Y A R G I T A Y K A R A R I
Temyiz isteminin süresi içinde olduğu anlaşıldıktan sonra dosyadaki bütün kağıtlar okunup gereği düşünüldü:
Davacı vekili dava dilekçesinde, davacının ağabeyi ..."un hiç çocuğu olmadığı halde kızkardeşi ... ile eşi ..."nin kızları ..."yı kendi çocukları gibi nüfusa tescil ettirdiğini iddia ederek, davalı ..."nın ... ve ... nüfusundaki kaydının iptali ile Muhterem ve ... kızı olarak nüfusa tesciline karar verilmesini istemiştir. Mahkemece, davanın Türk Medeni Kanunu"nun 282. maddesinde ifadesini bulan soybağının düzeltilmesine ilişkin olduğundan yargılamanın aile mahkemesinin görevinde olduğu gerekçesiyle mahkemenin görevsizliğine karar verilmiştir.

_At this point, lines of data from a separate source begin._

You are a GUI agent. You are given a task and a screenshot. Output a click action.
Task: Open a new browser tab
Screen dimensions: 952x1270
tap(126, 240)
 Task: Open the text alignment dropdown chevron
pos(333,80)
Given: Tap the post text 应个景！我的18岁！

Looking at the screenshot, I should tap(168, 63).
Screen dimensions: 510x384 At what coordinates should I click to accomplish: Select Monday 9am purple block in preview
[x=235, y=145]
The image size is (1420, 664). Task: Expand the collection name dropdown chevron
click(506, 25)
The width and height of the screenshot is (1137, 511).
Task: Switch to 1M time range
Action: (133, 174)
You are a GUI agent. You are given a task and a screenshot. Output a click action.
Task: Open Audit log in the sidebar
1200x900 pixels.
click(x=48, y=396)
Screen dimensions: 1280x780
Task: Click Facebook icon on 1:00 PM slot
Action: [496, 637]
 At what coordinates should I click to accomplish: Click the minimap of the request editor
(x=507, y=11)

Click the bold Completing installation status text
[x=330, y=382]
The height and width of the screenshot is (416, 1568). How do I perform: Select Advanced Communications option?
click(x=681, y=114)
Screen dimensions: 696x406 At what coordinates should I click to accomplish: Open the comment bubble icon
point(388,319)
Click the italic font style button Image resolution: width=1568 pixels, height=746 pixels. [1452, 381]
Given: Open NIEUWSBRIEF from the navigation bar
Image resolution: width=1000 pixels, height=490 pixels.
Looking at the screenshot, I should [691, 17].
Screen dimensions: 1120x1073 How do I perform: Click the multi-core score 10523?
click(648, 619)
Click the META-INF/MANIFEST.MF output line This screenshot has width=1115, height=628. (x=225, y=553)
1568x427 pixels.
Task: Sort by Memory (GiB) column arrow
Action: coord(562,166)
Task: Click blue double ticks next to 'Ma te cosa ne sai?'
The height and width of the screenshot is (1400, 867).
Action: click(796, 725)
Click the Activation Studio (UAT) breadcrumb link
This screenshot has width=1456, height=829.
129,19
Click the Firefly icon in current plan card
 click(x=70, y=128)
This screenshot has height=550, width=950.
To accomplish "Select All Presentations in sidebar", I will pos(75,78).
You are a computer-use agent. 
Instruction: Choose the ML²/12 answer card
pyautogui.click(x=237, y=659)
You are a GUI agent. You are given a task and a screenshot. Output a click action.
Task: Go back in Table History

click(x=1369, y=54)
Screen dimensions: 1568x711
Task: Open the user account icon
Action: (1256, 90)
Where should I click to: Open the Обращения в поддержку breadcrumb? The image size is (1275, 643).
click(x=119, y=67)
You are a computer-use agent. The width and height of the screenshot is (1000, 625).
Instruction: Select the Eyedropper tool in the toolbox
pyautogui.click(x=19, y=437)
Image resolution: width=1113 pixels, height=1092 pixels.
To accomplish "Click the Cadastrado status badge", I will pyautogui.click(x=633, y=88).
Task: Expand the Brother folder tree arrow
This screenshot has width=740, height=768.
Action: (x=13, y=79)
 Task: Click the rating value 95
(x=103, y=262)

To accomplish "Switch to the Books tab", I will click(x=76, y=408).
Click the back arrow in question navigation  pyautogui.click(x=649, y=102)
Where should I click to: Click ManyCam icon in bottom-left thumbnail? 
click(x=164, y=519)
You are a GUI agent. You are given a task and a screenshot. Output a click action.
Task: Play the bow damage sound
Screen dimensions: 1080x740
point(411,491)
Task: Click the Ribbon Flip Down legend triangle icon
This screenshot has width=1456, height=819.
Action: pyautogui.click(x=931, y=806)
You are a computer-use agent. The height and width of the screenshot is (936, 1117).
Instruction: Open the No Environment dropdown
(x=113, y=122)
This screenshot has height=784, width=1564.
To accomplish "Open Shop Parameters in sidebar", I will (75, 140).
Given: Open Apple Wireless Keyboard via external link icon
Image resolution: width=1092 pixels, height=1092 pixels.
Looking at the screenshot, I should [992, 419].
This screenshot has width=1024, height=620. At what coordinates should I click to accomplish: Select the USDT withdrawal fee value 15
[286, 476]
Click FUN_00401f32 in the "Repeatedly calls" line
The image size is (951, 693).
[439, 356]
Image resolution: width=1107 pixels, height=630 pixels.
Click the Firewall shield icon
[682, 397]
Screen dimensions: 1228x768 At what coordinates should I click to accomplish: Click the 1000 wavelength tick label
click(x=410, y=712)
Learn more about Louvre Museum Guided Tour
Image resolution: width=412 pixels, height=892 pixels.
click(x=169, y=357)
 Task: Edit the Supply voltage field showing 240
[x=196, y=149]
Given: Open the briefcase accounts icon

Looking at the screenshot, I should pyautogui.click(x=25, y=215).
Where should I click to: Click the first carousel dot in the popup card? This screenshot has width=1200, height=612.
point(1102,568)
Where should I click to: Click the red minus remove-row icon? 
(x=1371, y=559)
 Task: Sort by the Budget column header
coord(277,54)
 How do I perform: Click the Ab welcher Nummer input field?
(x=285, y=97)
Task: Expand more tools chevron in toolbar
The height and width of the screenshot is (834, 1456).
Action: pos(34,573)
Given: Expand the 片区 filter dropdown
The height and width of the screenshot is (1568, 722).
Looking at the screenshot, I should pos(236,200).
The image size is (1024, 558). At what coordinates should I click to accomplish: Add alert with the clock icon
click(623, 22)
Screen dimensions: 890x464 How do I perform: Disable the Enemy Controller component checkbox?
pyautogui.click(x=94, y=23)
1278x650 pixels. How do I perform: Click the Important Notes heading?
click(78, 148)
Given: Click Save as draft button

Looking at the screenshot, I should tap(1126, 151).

Öncelikle çözümlenmesi gereken husus; davanın soybağının reddi- babalık veya nüfus kayıtlarının düzeltilmesi davası olup olmadığıdır. Bilindiği üzere, soybağı birbirinin soyundan gelen kişiler arasındaki ilişkiyi ifade ettiğinden bu kavram içerisinde kan bağının yanında hukuki münasebetin de bulunması, diğer bir ifadeyle kan bağının hukuk düzeninin aradığı koşullar içerisinde oluşması zorunludur. Türk Medeni Kanunu"nun 282. maddesi uyarınca, çocuk ile ana arasında soybağı doğumla, baba ile arasında soybağı ise ana ile evlilik, tanıma veya hakim hükmüyle kurulur. Soybağı ayrıca evlat edinme yoluyla da kurulur, ayrıca, kısaca af kanunları olarak nitelendirilen bir evlenme aktine dayanmayan birleşmelerden doğan çocukların neseplerinin düzeltilmesine ilişkin kanunlara göre de soybağı düzeltilebilir. (HGK 30.01.2008 gün 2008/2-36-47 sayılı kararından) Çocuk ile ana arasında soybağı doğumla kendiliğinden kurulur ve tesisi için herhangi bir hükme gerek bulunmadığından, çocuğun annesi ile soybağı ilişkisinin kurulması değil, çocuğu doğuran kadının kim olduğunun tespiti dava konusu edilebilir.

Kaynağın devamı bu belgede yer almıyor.